Given entries –
# # # # #

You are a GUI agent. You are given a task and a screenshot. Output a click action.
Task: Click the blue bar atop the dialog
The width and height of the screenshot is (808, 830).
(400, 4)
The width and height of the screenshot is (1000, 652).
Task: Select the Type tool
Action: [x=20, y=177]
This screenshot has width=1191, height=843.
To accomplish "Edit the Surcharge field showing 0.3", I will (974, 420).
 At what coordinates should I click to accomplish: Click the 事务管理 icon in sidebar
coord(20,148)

# # # # #

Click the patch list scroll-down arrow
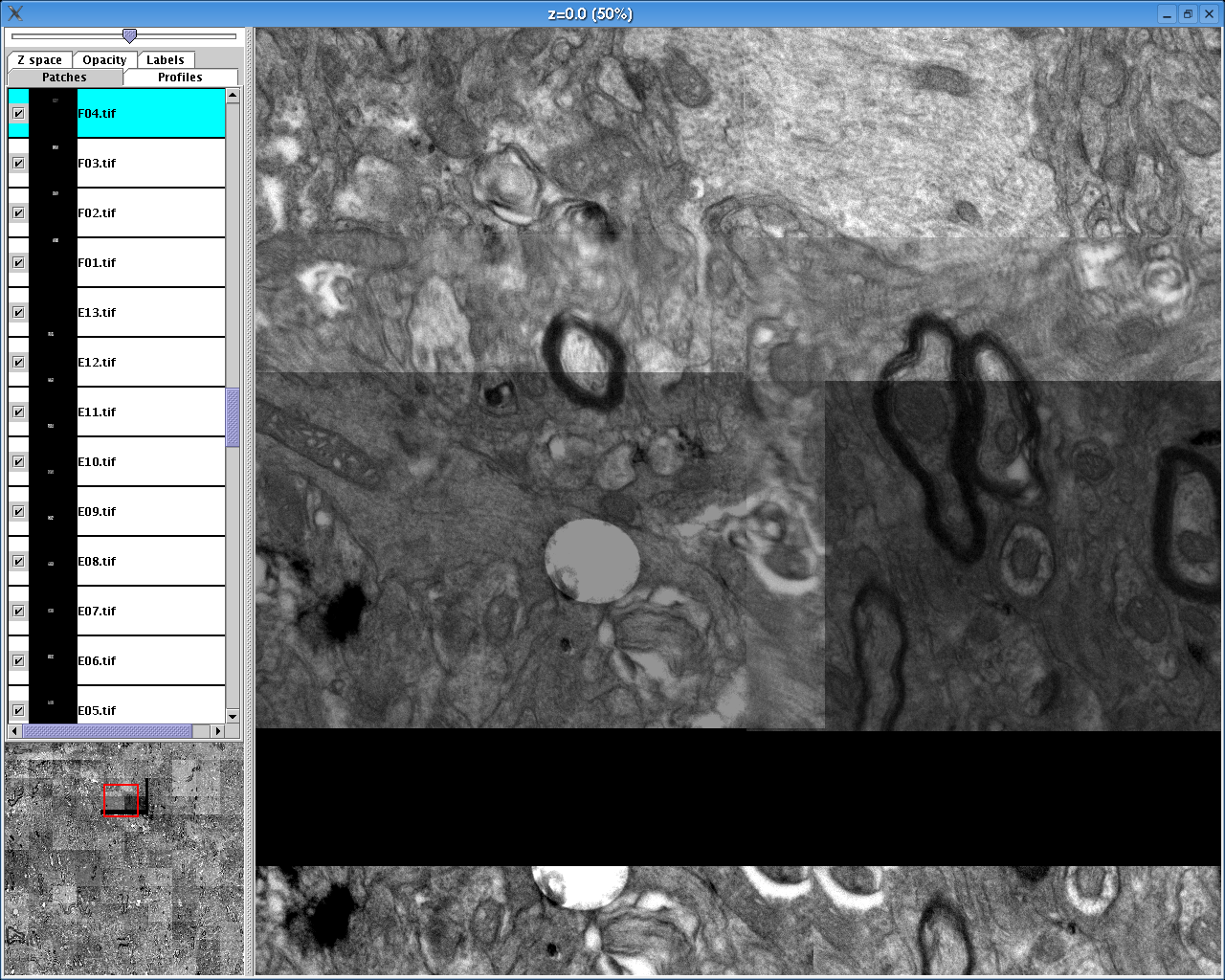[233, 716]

# # # # #

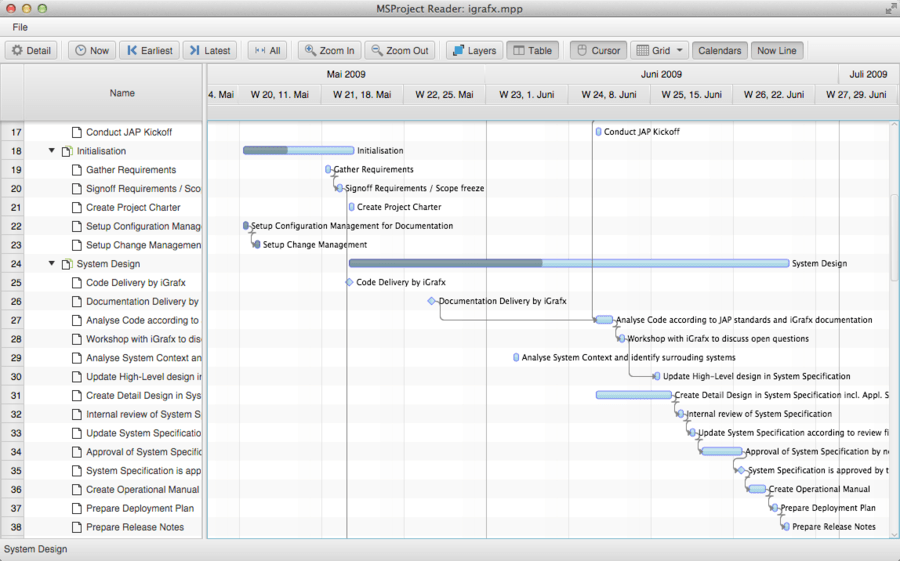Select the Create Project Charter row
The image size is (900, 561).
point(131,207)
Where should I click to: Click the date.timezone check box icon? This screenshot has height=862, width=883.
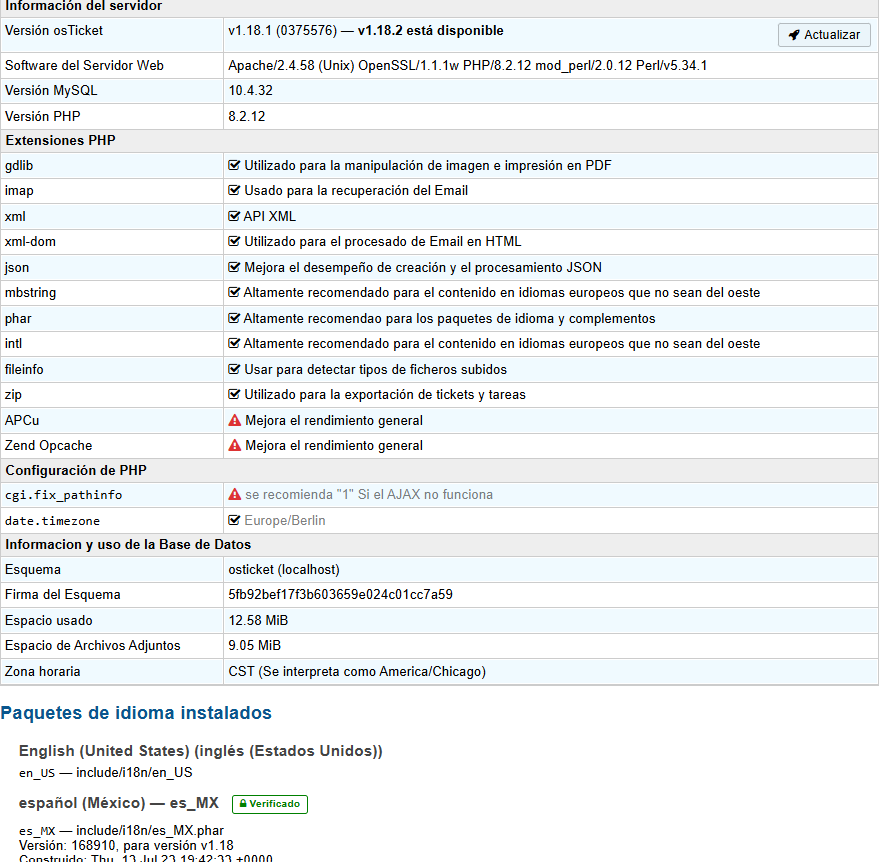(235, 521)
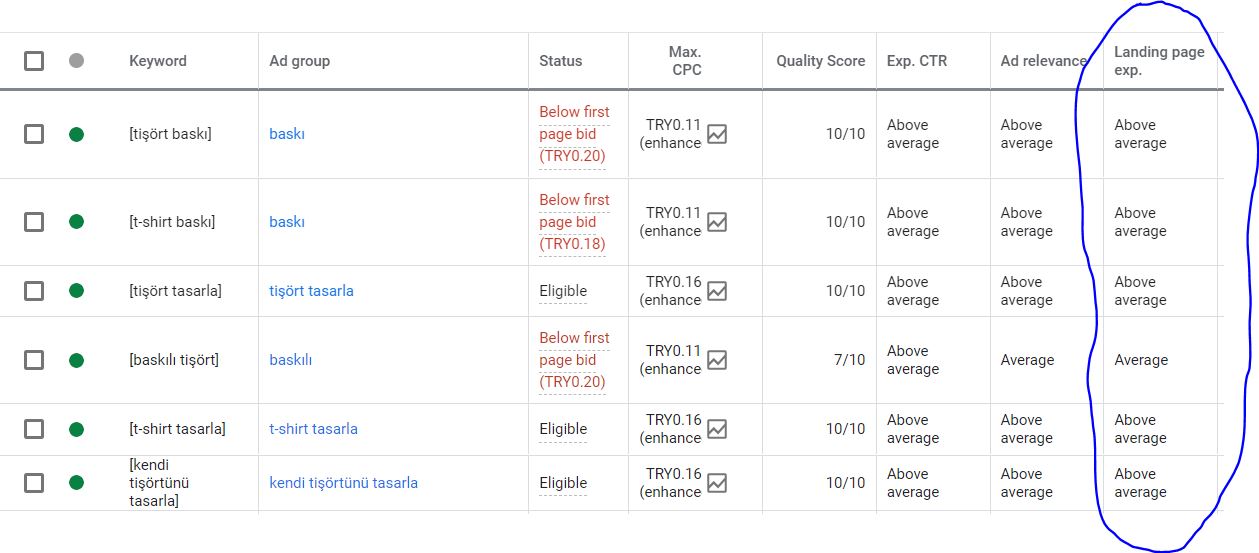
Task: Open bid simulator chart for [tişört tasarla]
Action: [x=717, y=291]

# # # # #

Exercise brief –
Start with the line above that contains "You are a GUI" and stop after the line that contains "This screenshot has width=1191, height=843.". Output those lines exactly, and only those.

The answer –
You are a GUI agent. You are given a task and a screenshot. Output a click action.
Task: Click the blue bar atop the dialog
The width and height of the screenshot is (808, 830).
(400, 4)
The width and height of the screenshot is (1000, 652).
Task: Select the Type tool
Action: [x=20, y=177]
This screenshot has width=1191, height=843.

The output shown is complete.